Ainda que seja difícil conquistar um lugar nas categorias no Oscar, é notável que o terror e seus subgêneros vêm experimentando um empolgante momento nos cinemas. Um dos pontos que enfatiza isso é que, de franquias – como nos recentes Pânico VI e Halloween Ends – a ideias originais – a exemplo de Sorria -, a boa bilheteria indica que o público tem abraçado esses filmes. E se outrora a polêmica sanguinolenta de Terrifier 2 jogaria o longa no esquecimento, o que faz alarde hoje é sinônimo de tendência. Por isso, tantas ideias, mesmo as mais inusitadas, têm mostrado um índice maior de curiosidade, ou até de aceitação por parte da audiência; o que, bem, faz qualquer coisa surgir nesse caminho de boa maré.
Depois que caiu em domínio público, a famigerada história do Ursinho Pooh se tornou um dos frutos desse atual momento do terror, tanto que não demorou muito para uma versão distorcida do conto ser anunciada. Sendo que a própria Disney, que deteve por décadas os direitos do personagem, tem seu modelo de subversão de conto de fadas com Encantada, não chega a ser novidade que queiram dar uma nova visão para o ursinho amarelo de blusinha vermelha, porém, há algo provocativo quando esse prisma é trazido pro horror, tornando-se divisor, quase profano para os mais saudosistas – e até para os problematizadores de plantão – ao vestir uma conhecida narrativa infantil com um tom sombrio.
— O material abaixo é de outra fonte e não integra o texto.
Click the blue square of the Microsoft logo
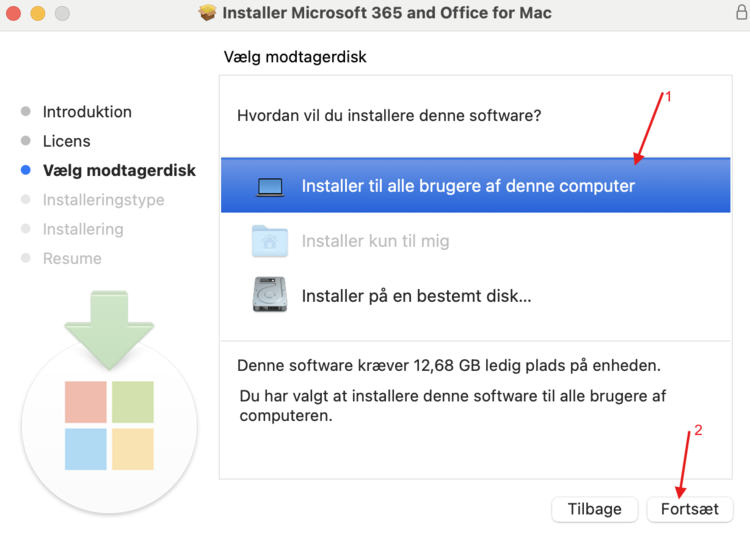750x534 pixels. point(85,449)
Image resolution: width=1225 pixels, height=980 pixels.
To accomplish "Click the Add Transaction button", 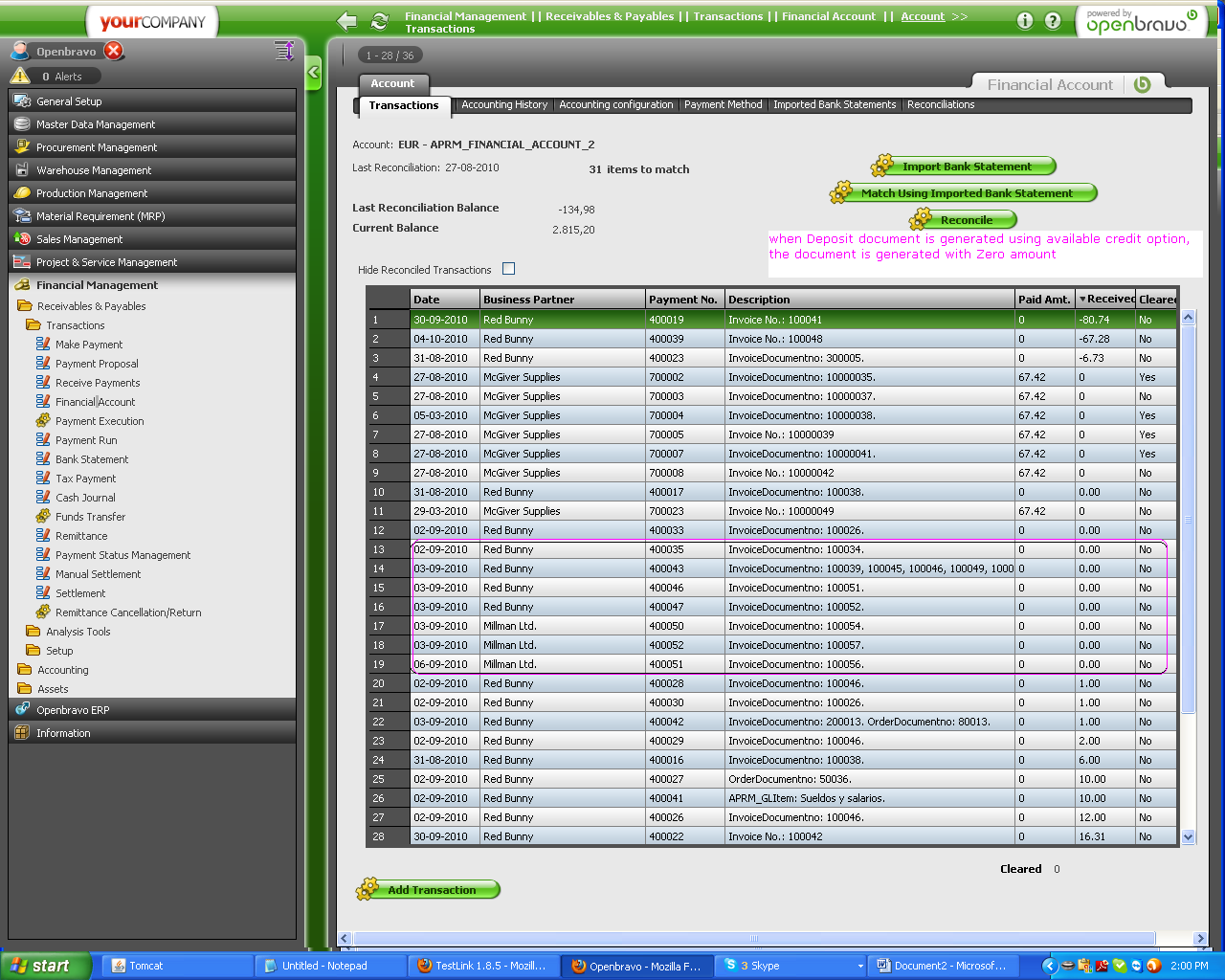I will pos(431,890).
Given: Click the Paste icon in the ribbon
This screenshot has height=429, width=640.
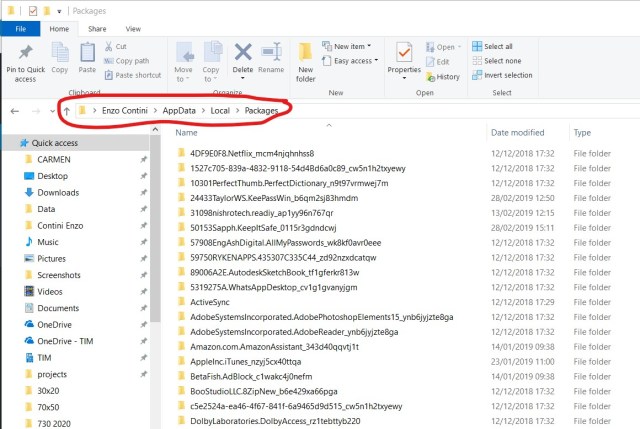Looking at the screenshot, I should pos(87,54).
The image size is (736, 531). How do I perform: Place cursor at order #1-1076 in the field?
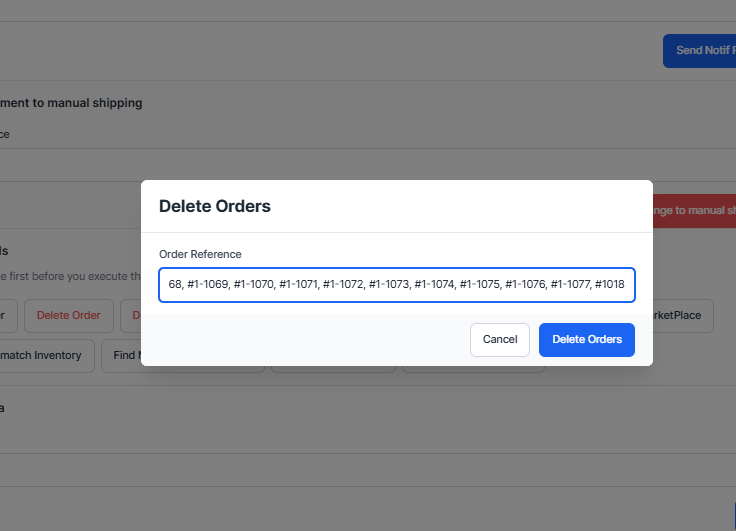(x=525, y=285)
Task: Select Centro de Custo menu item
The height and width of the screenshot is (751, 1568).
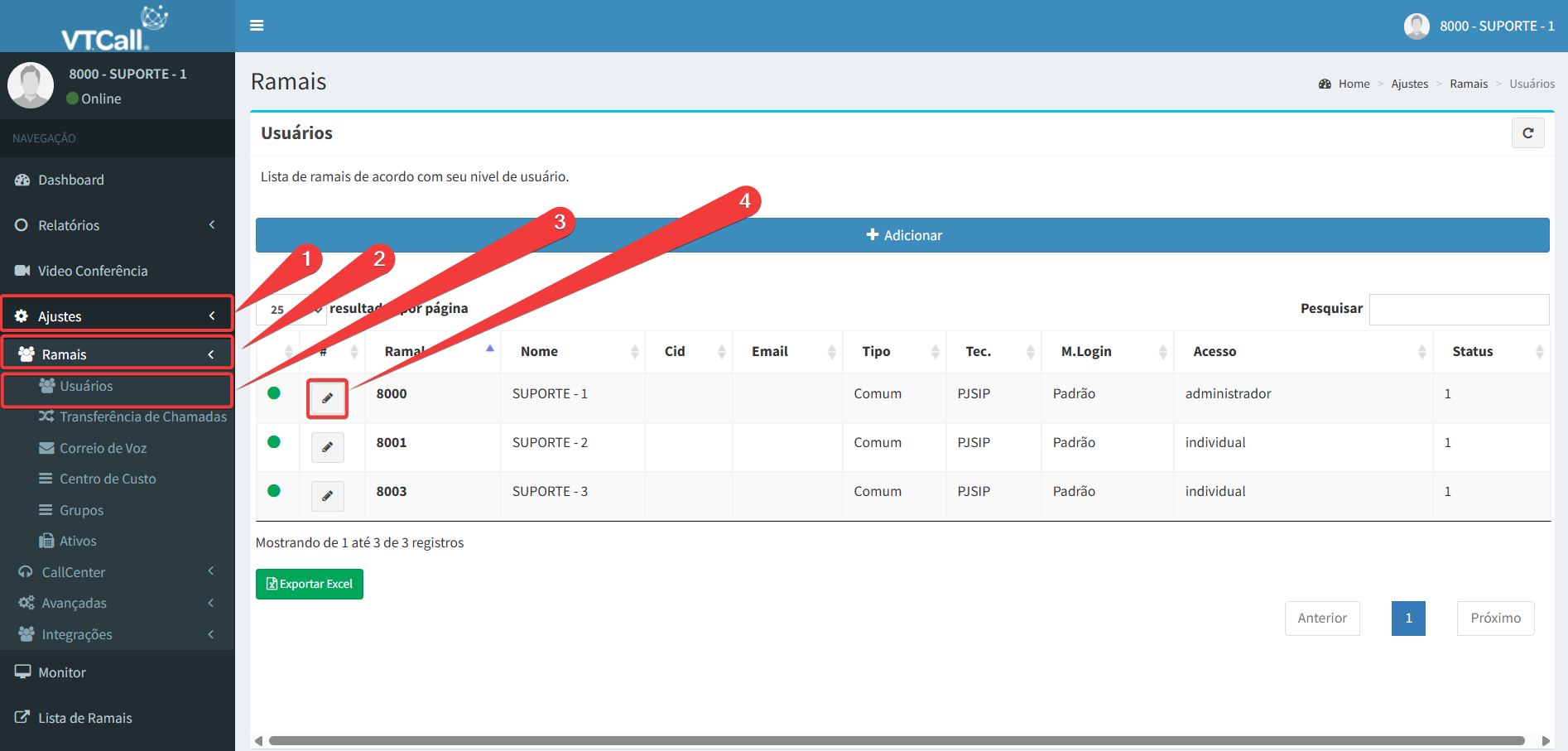Action: tap(108, 479)
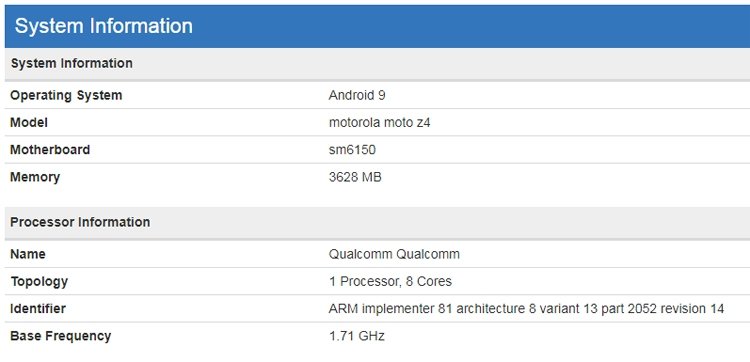Select the 1.71 GHz frequency value

[x=356, y=336]
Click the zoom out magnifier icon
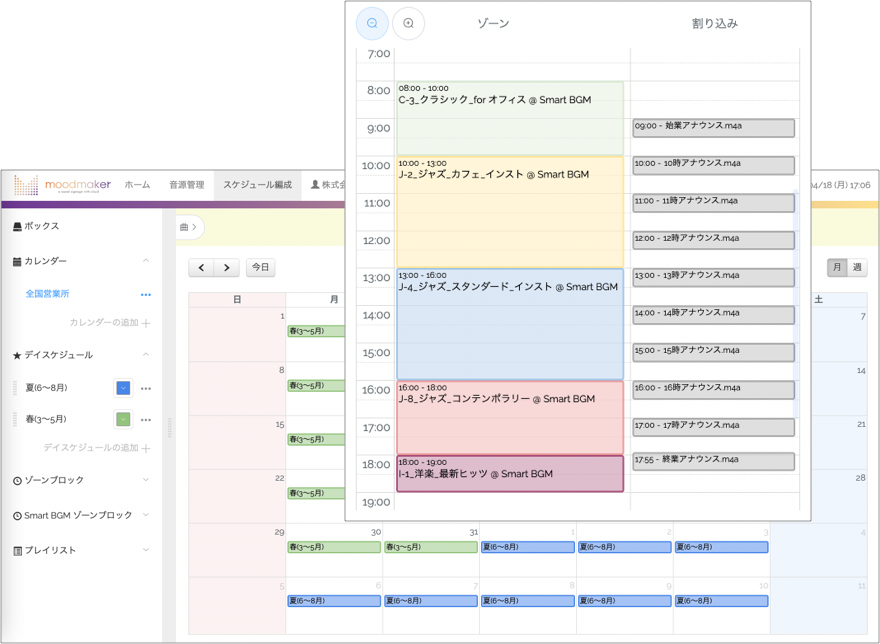The width and height of the screenshot is (880, 644). click(372, 23)
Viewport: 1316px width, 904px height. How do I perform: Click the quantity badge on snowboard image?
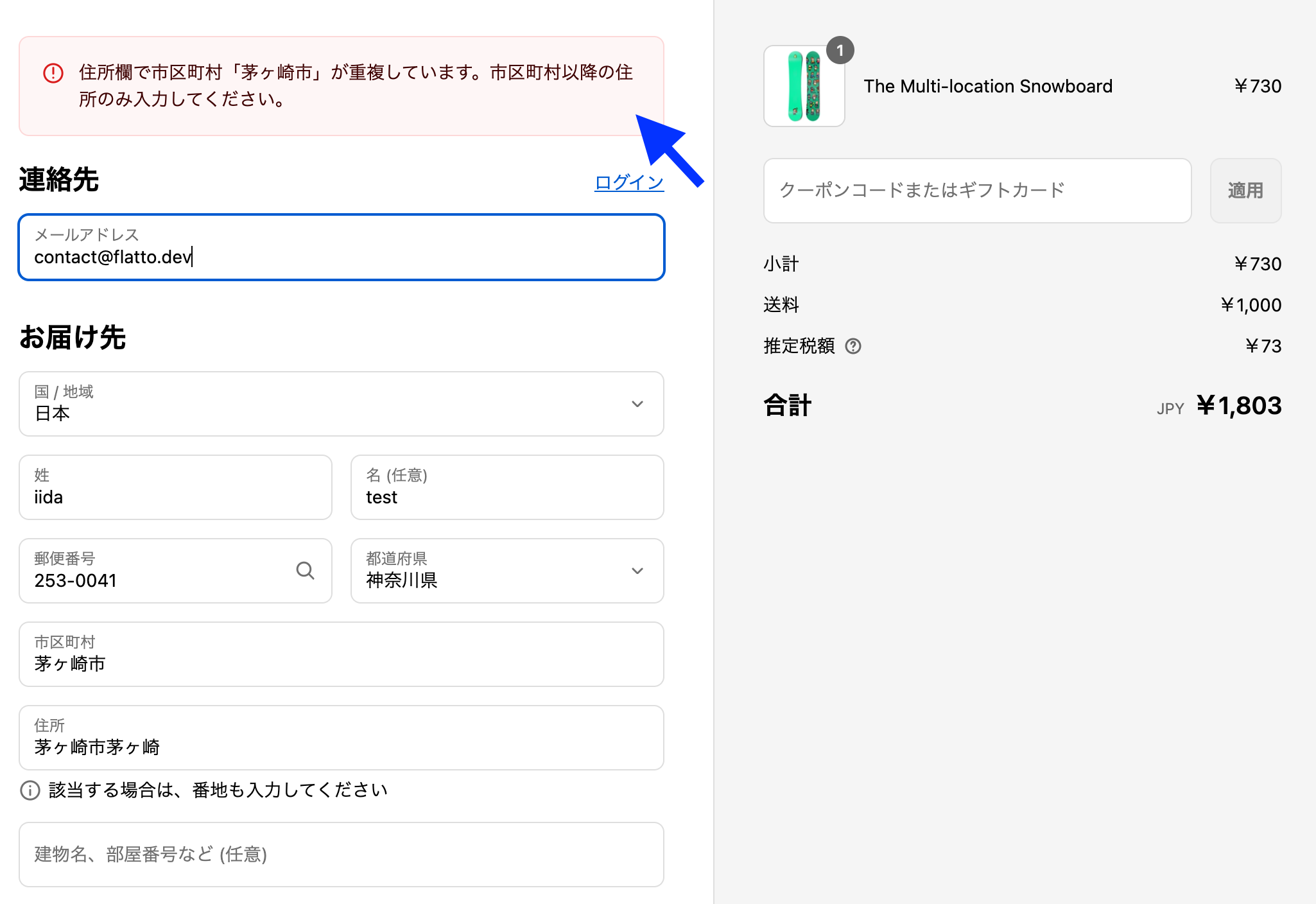840,51
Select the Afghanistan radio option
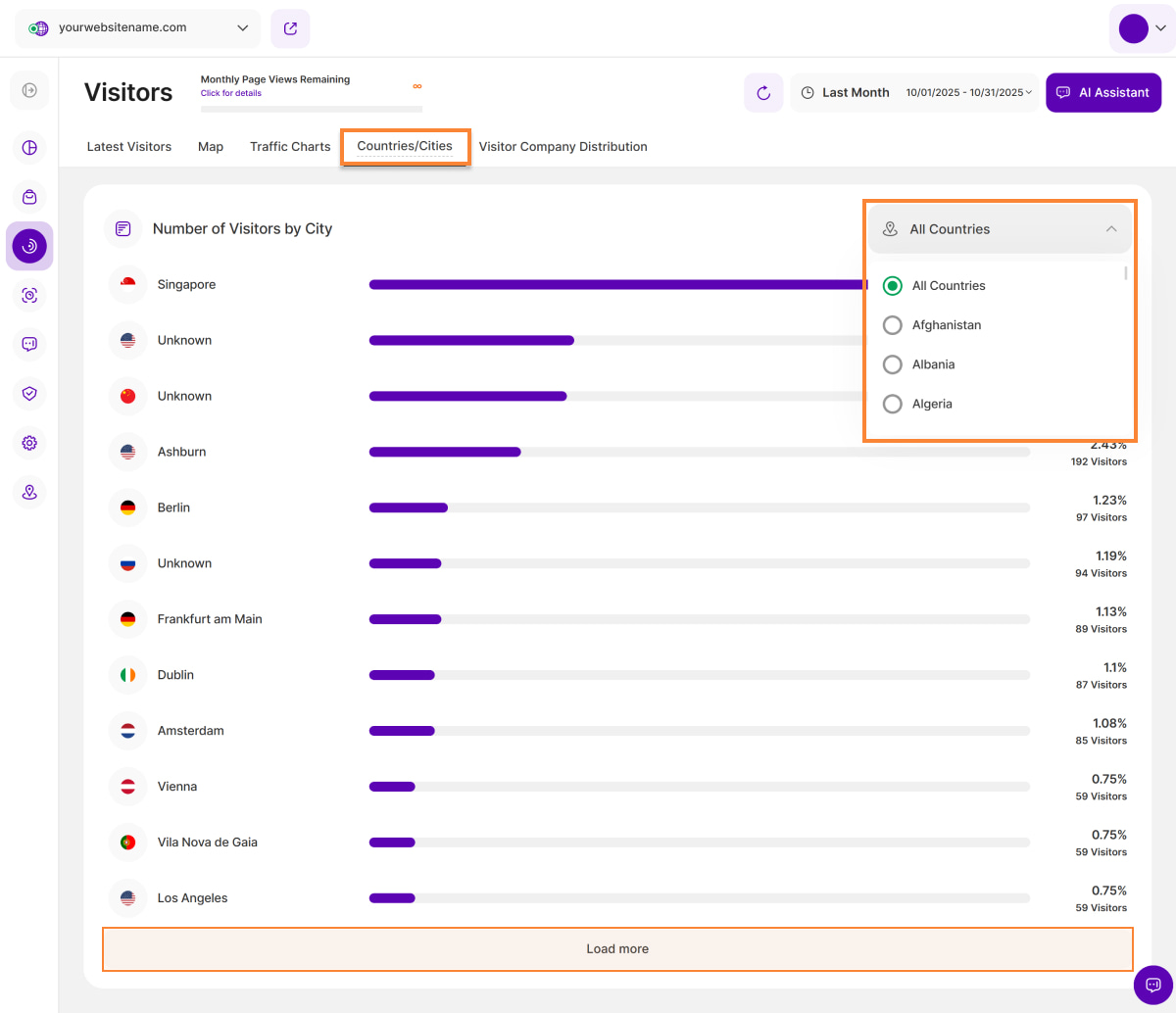1176x1013 pixels. click(x=893, y=325)
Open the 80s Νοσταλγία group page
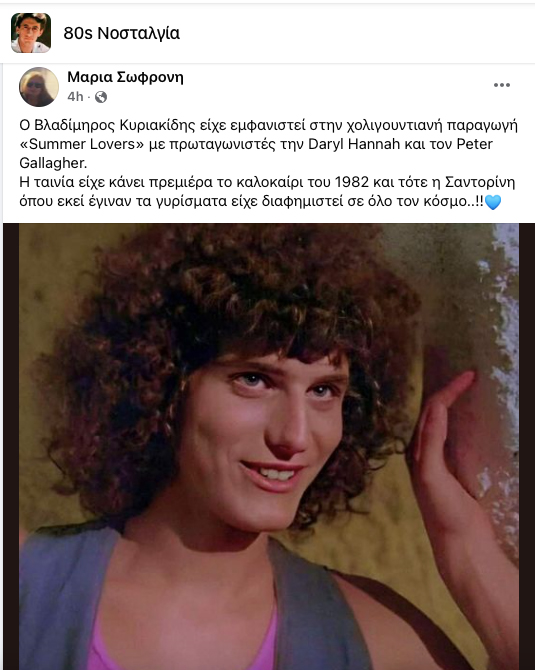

Seria interessante dizer que o diretor e roteirista Rhys Frake-Waterfield quis pegar as leituras interpretativas características da criação de A. A. Milne, como o transtorno por mel de Pooh e o medo constante de Leitão e jogar numa conjectura às avessas, porém, talvez o maior mérito do cineasta britânico seja em criar um cenário mórbido, movido pelo gore gráfico de suas cenas, já que a inversão de sua premissa não consiga atingir nem mesmo uma proposta trash, e sim ser levado a sério com a fraca ideia de transformar o Ursinho Pooh em um vilão do slasher em um horror sangrento, misturado com mel e cenas mal filmadas.
Na sua síntese subversiva – o que trouxe um cuidadoso traço de animação narrativa, vale ressaltar -, Waterfield transforma a doce amizade entre Christopher Robin com Pooh, Leitão e Ió em um conto raivoso de vingança depois que Robin deixa seus amigos no Bosque dos Cem Acres para cursar a faculdade, o que os fazem ir contra todo ser humano que se aproxime da região. Olhando pra sua abertura, as inspirações de Waterfield não deixa de remeter a Pânico na Floresta, só que, ao mirar no (de longe) filme mais bem-sucedido da saga, o cineasta consegue idealizar um resultado pior do que qualquer sequência da franquia dos canibais das montanhas. Também, é perceptível traços de Sexta-Feira 13 na estranha concepção de Pooh ou como um temido monstro dos bosques, ou como um serial killer.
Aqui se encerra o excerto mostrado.